- TEXT EXCERPT -
################
Case in point, look how much information you just gave us that is
completely obscured by 'auto' :)
My suggestion, simplify the example, or, at least the example associated
with the direct function documentation:

 auto md5   = digest!MD5(  "The quick brown fox jumps over the lazy dog");
 auto sha1  = digest!SHA1( "The quick brown fox jumps over the lazy dog");
 auto crc32 = digest!CRC32("The quick brown fox jumps over the lazy dog");

Those autos can be ubyte[n].
Though that said, looking at the API doc for finish(), it appears to return
a dynamic array, not a static array as you say... so ubyte[] could be used
everywhere, and that would be nice and clear?

August 26, 2012

Re: Vote for the new std.hash (oops, std.digest)

Posted by Andrei Alexandrescu
in reply to Johannes Pfau

Andrei Alexandrescu

Posted in reply to Johannes Pfau

On 8/26/12 1:32 PM, Johannes Pfau wrote:
> Seems some people would rather want to keep auto in the examples. I'm
> not sure what to do about this. I never used auto return types, so the
> return type can be looked up in the documentation but it's of course
> not obvious by just reading the examples.

After looking through the docs, it seems examples are in good shape as they are.

Andrei

August 27, 2012

Re: Vote for the new std.hash (oops, std.digest)

Posted by Manu
in reply to Andrei Alexandrescu

Manu

Posted in reply to Andrei Alexandrescu

Attachments:

text/html part

On 27 August 2012 02:06, Andrei Alexandrescu <SeeWebsiteForEmail@erdani.org>wrote:

> On 8/26/12 1:32 PM, Johannes Pfau wrote:
>
>> Seems some people would rather want to keep auto in the examples. I'm not sure what to do about this. I never used auto return types, so the return type can be looked up in the documentation but it's of course not obvious by just reading the examples.
>>
>
> After looking through the docs, it seems examples are in good shape as they are.


Assuming it's clear at a glance that it returns byte[]s. Also, are they binary, hex string? base32? :)

August 27, 2012

Re: Vote for the new std.hash (oops, std.digest)

Posted by Johannes Pfau
in reply to d_follower

Johannes Pfau

Posted in reply to d_follower

Am Fri, 24 Aug 2012 17:49:00 +0200
schrieb "d_follower" <d_follower@fakemail.com>:

> 
> But I'd like to see at least one algorithm being implemented (e.g. CRC32 which currently works with CTFE) as a proof of concept (and a unit-test).
################
- SUPPLIED INFORMATION -
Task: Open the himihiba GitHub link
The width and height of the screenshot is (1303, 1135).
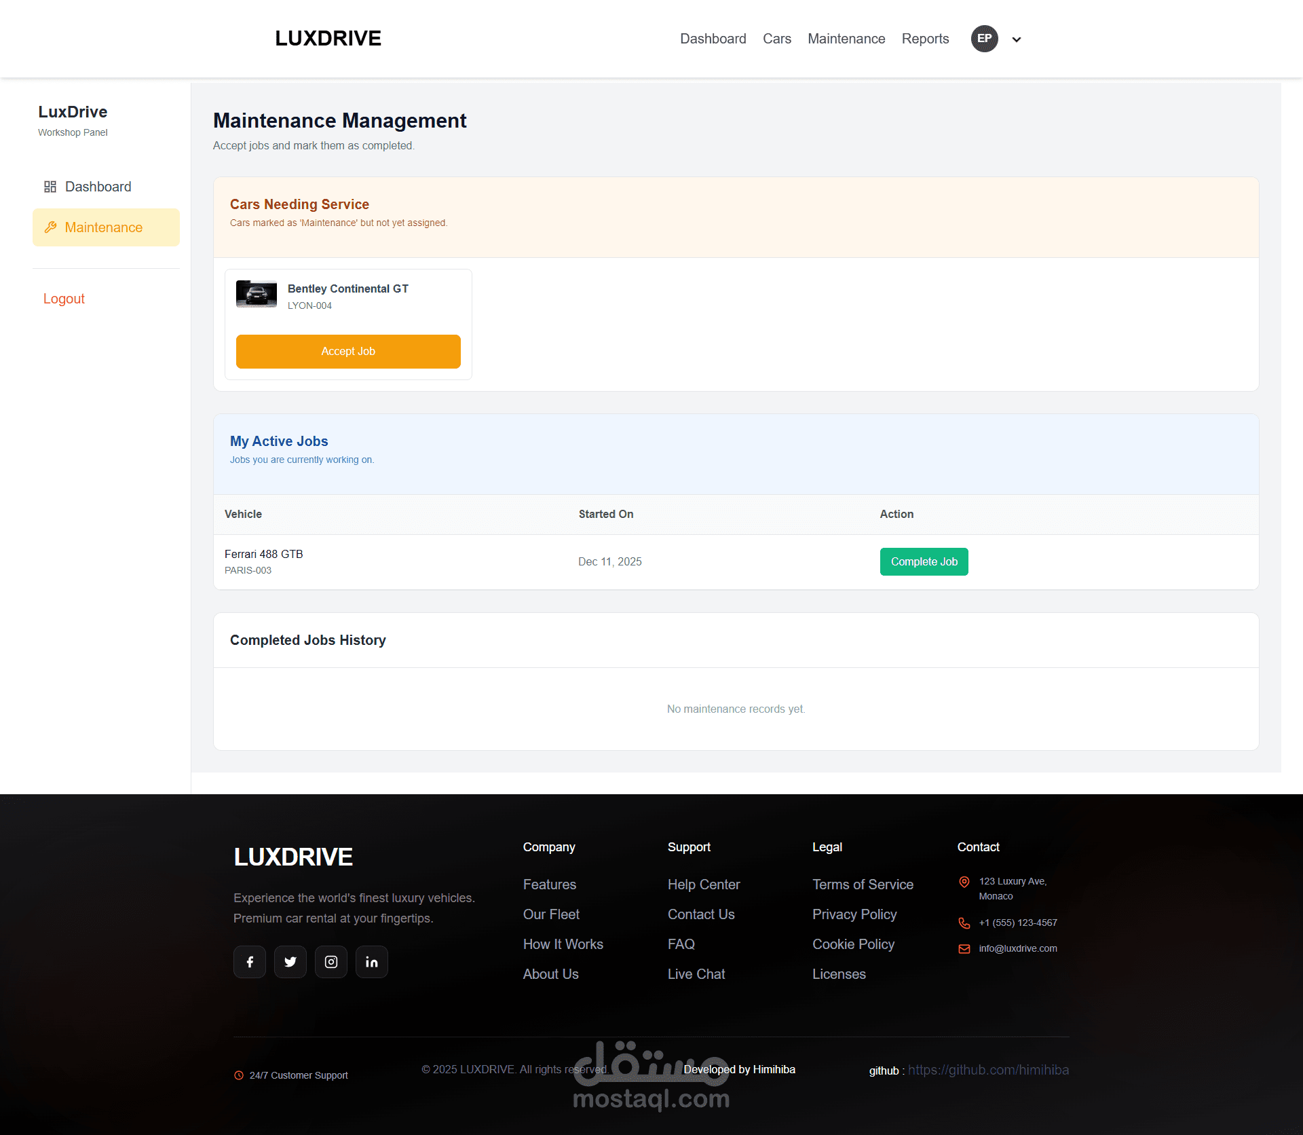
################
- WRITTEN EXERCISE A -
Return the stretch of the std.digest forum thread from "Case in point, look" through "nice and clear?", copied word for word.
- WRITTEN EXERCISE B -
In the std.digest forum thread, what kind of array does the API doc for finish() appear to return?
The data isn't needed.

- REPLY A -
Case in point, look how much information you just gave us that is
completely obscured by 'auto' :)
My suggestion, simplify the example, or, at least the example associated
with the direct function documentation:

 auto md5   = digest!MD5(  "The quick brown fox jumps over the lazy dog");
 auto sha1  = digest!SHA1( "The quick brown fox jumps over the lazy dog");
 auto crc32 = digest!CRC32("The quick brown fox jumps over the lazy dog");

Those autos can be ubyte[n].
Though that said, looking at the API doc for finish(), it appears to return
a dynamic array, not a static array as you say... so ubyte[] could be used
everywhere, and that would be nice and clear?

- REPLY B -
A dynamic array.